In 2500 words, discuss how creative methods can be used in post-conflict societies like Bosnia and Herzegovina to explore memory and remembering.
The essay should draw on your fieldwork in Bosnia and Herzegovina and reflect upon the original material that you created while in Bosnia and Herzegovina, telling the story of your creative outputs and why they matter. You should include material from Bosnia and Herzegovina, but the purpose of the essay is not to describe this place. The essay should not be a case study of the city of Sarajevo. You must also draw upon a wider literature on memory, creative methods and post-conflict societies, to underpin your argument for using this particular creative method in Bosnia and Herzegovina to explore memory and remembering. You must include creative outputs that you created during your time in Bosnia and Herzegovina.
Teaching Methods
Teaching Activities
Category | Activity | Number | Length | Student Hours | Comment |
---|---|---|---|---|---|
Guided Independent Study | Assessment preparation and completion | 148 | 1:00 | 148:00 | N/A |
Guided Independent Study | Assessment preparation and completion | 6 | 1:00 | 6:00 | N/A |
Scheduled Learning And Teaching Activities | Lecture | 4 | 1:00 | 4:00 | N/A |
Scheduled Learning And Teaching Activities | Workshops | 1 | 2:00 | 2:00 | N/A |
Scheduled Learning And Teaching Activities | Fieldwork | 5 | 8:00 | 40:00 | N/A |
Total | 200:00 |
Teaching Rationale And Relationship
The preliminary lectures and workshop will serve as an introduction to the relevant literature on post-conflict states in human geography, geographies of memory and memory studies, and creative arts-based methods in relation to cultural memory and post-conflict states, as well as the practicalities of studying in the field in Bosnia and Herzegovina.

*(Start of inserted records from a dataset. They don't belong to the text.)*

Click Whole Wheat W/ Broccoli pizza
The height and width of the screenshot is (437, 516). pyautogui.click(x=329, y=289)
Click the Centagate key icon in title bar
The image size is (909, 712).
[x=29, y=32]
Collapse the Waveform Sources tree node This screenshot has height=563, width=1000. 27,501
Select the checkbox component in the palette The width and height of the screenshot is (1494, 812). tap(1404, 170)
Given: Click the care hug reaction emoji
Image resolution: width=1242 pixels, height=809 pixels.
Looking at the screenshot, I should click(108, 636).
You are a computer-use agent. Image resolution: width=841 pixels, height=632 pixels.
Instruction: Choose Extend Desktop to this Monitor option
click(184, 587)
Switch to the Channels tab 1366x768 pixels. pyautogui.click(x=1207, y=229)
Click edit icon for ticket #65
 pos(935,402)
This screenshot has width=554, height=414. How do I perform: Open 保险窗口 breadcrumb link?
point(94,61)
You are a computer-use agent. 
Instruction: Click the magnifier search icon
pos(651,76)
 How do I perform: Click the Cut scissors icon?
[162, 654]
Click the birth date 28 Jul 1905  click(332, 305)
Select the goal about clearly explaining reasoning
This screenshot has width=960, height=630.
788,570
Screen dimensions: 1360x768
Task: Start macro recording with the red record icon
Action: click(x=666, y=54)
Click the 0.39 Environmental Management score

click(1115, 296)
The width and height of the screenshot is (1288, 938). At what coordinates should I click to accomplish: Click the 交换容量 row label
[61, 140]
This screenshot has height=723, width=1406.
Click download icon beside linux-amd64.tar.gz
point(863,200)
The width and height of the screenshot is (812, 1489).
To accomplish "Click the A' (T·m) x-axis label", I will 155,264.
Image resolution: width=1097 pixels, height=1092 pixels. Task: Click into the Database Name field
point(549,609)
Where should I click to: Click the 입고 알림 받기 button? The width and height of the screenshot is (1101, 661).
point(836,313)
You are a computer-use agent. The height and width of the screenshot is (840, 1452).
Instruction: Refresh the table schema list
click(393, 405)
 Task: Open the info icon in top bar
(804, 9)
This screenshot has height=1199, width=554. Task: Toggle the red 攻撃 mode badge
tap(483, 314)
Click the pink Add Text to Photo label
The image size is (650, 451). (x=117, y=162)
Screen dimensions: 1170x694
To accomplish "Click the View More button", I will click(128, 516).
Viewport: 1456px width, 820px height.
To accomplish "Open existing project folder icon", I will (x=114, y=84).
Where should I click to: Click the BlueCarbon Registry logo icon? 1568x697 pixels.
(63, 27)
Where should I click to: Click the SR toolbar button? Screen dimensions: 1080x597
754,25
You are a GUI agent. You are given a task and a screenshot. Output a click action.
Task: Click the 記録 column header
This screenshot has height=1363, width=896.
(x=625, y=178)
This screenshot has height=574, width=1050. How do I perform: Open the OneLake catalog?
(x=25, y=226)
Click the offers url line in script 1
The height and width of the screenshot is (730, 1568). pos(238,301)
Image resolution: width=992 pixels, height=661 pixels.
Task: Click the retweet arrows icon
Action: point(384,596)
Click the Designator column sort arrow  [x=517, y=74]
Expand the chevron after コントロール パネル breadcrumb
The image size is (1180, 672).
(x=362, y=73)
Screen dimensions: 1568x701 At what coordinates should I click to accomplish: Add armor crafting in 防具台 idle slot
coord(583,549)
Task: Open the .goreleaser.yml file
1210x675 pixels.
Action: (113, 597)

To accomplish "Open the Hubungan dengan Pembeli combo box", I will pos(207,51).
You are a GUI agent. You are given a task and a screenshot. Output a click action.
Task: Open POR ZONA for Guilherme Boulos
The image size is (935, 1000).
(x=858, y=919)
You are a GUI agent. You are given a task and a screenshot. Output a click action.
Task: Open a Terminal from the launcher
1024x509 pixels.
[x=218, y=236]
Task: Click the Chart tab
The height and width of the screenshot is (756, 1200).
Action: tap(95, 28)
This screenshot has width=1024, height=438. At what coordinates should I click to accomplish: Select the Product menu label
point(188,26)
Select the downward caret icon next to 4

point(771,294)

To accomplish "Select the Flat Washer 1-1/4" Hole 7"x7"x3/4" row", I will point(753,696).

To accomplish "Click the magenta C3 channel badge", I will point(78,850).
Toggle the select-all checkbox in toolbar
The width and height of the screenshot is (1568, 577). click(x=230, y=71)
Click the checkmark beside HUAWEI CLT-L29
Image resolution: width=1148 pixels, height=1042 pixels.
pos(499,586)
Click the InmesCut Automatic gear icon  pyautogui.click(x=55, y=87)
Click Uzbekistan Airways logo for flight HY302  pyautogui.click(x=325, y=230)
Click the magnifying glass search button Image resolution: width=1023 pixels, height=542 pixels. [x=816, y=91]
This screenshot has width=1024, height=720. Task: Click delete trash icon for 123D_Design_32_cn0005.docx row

Fieldwork projects in Bosnia and Herzegovina will be undertaken with the aim of exploring a memorial site or site of memory by creating artworks in small groups and will be student-led, supported by study visits, guest talks at museums, and walks through the city of Sarajevo led by the module leader and invited local experts.
Students are expected to be proactive in taking full advantage of the learning opportunities in the field course, and to represent the University positively at all times. The University’s General Regulation about absence and the Student Charter will be strictly enforced during the field course and attendance is compulsory at all timetabled activities scheduled on the field course. Students will be given a timetable for the week on arrival and must attend and participate in every scheduled session. Non-attendance or non-participation in any timetabled session during the field course without explicit prior agreement from the module leader will constitute unsatisfactory conduct, disengagement from the field-learning element of the module and non-compliance with the University’s Student Charter. Such conduct, particularly where it is linked with alcohol or substance use, may lead to the invocation of the University’s Student Disciplinary Procedure and / or its Fitness to Study Procedure.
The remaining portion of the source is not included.